#### [Given problem]
Display every line of the entries below that contains the word "Cuartel".

● ● ● ●

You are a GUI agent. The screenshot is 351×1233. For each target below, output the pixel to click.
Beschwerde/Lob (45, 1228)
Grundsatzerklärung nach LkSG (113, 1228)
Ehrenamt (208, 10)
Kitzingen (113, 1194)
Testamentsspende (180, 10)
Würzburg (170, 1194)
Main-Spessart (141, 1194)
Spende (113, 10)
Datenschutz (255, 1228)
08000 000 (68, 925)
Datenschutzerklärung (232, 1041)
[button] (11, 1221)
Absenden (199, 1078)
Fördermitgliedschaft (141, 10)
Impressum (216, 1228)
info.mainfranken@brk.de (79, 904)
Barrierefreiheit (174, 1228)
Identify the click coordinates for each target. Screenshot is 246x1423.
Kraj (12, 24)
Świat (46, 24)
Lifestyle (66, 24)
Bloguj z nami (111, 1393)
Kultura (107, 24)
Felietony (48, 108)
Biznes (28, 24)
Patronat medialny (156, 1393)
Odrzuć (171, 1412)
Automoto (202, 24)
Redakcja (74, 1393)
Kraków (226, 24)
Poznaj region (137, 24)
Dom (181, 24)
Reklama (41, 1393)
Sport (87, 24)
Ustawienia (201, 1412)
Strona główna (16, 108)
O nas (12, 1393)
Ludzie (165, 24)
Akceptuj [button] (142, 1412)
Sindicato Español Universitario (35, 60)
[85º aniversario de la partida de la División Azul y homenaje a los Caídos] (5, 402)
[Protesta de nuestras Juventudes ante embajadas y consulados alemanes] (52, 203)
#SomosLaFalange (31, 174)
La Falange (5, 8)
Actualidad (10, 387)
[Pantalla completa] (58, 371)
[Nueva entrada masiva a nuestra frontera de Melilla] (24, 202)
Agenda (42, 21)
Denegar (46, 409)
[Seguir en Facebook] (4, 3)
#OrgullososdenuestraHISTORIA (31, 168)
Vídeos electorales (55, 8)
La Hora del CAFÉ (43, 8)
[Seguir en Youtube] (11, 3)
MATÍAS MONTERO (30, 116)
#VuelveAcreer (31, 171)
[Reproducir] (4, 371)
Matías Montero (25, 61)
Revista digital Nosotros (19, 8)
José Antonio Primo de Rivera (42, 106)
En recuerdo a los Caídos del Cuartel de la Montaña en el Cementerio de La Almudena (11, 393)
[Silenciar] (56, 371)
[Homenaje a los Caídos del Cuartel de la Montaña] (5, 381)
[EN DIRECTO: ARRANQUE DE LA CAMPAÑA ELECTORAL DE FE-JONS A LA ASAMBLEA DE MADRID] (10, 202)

● ● ● ●

#### [Result of the exercise]
En recuerdo a los Caídos del Cuartel de la Montaña en el Cementerio de La Almudena (11, 393)
[Homenaje a los Caídos del Cuartel de la Montaña] (5, 381)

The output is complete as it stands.